[TEXTE]
————

La liste des monuments et sites sélectionnés pour le Loto du patrimoine a été dévoilée ce lundi 14 mars : au total, ce sont 18 sites « emblématiques » qui bénéficieront d’aides pour leur restauration, grâce à la Mission patrimoine présidée par Stéphane Bern. L’édition 2021 avait permis de récolter 28 millions d’euros pour la sauvegarde du patrimoine, ce qui laisse présager une belle revalorisation des monuments sélectionnés pour ce Loto 2022.
De son côté, le gouvernement a également planché sur le budget alloué à la culture et le ministre Roselyne Bachelot a présenté, le 22 septembre dernier, des prévisions budgétaires d’une hausse sans précédent : fragilisé par la crise sanitaire, le secteur recevra cette année des aides conséquentes avec une hausse générale de 7,5 % par rapport à la loi de finances initiale pour 2021.
Que les monuments tombent en ruines, voilà qui n’est pas acceptable. Qu’ils soient vidés de leur sens, voilà qui se discute davantage. En témoigne l’exemple du château de Pontchartrain, classé monument historique en 1979 et racheté en 2019 par la société Histoire & Patrimoine. Sans mettre en doute l’attrait de cette société pour la culture française, il semblerait qu'elle ait tout de même le sens des affaires. Le promoteur envisage de diviser le château en 86 appartements de luxe afin de pouvoir, par la suite, entamer un processus de vente à la découpe. Sur son site, Histoire & Patrimoine ne cache pas l’intérêt d’une telle opération. Dans un onglet dénommé « Monuments historiques - les avantages », la société détaille les motivations de ses investissements. La première raison tient en quelques lignes : bien sûr, c’est plutôt sympathique de « posséder un bien d’exception », symbole de « transmission entre générations, d’héritages séculaires, mais surtout d’histoire humaine ». La seconde raison, bien plus développée, porte le titre poétique : « Les avantages fiscaux ». C’est ici que l’on découvre le réel attrait que présente ce type d’acquisitions : « Depuis 2017, les biens Monument Historique ne sont plus redevable à l’impôt sur la fortune immobilière. En investissant dans un bien classé ou inscrit Monument Historique, vous bénéficiez ainsi d’avantage fiscal totalement déplafonné et les travaux de rénovation sont imputés sur le revenu imposable à 100 %. » Voilà qui aurait de quoi rendre féru de patrimoine le plus fruste des investisseurs. En résumé, vous achetez une bâtisse d’une valeur exceptionnelle et vous la restaurez aux frais du contribuable pour votre usage personnel. Pratique, non ?

————

[MATÉRIEL FOURNI]
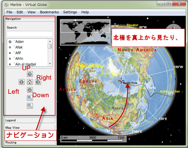The height and width of the screenshot is (148, 188).
Task: Click the navigation down arrow button
Action: click(x=30, y=90)
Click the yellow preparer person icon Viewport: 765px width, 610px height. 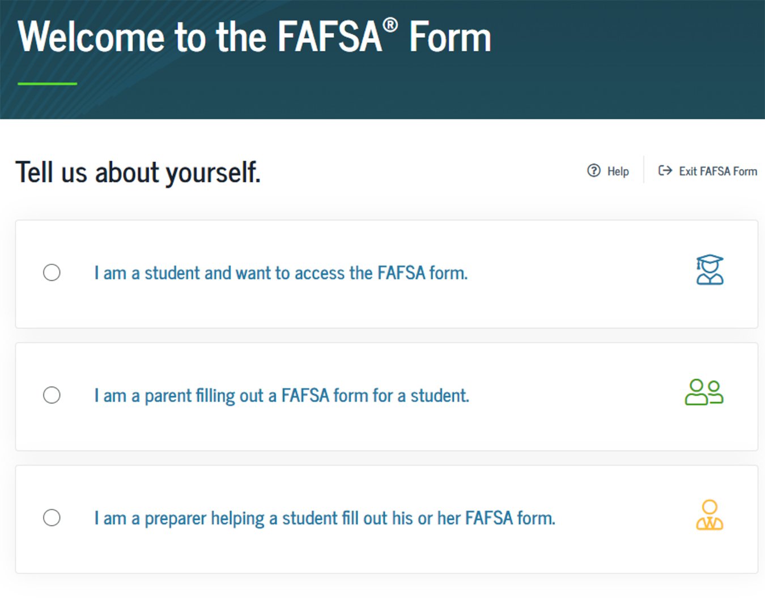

————

[EXERCICES À RÉSOUDRE]
1. Recopiez mot pour mot le passage du texte sur le patrimoine qui commence par « La liste des » et se termine après « ce Loto 2022. ».
2. Poursuivez le texte sur le patrimoine en reprenant juste après sa dernière phrase.

[RÉPONSES ATTENDUES]
1.
La liste des monuments et sites sélectionnés pour le Loto du patrimoine a été dévoilée ce lundi 14 mars : au total, ce sont 18 sites « emblématiques » qui bénéficieront d’aides pour leur restauration, grâce à la Mission patrimoine présidée par Stéphane Bern. L’édition 2021 avait permis de récolter 28 millions d’euros pour la sauvegarde du patrimoine, ce qui laisse présager une belle revalorisation des monuments sélectionnés pour ce Loto 2022.

2.
Julien Lacaze, président de l’association Sites et Monuments, explique que, jusqu’en 2017, il fallait « l’accord du ministère de la Culture et de Bercy, et que le classement ou l’inscription au titre des monuments historiques soit pris au moins un an avant la vente à la découpe » pour bénéficier de ce dispositif. Grâce au député (LREM) Joël Giraud, la procédure a été largement simplifiée et les promoteurs ont désormais les mains libres. Pour Stéphane Bern, cette pratique mériterait d’être bien plus encadrée : « Il faut renforcer les obligations des promoteurs, on ne peut pas disposer du patrimoine national pour en faire n’importe quoi », martèle-t-il (Le Parisien du 15 mars) avant de conclure : « Le château de Pontchartrain reste debout mais l’esprit des lieux va disparaître. »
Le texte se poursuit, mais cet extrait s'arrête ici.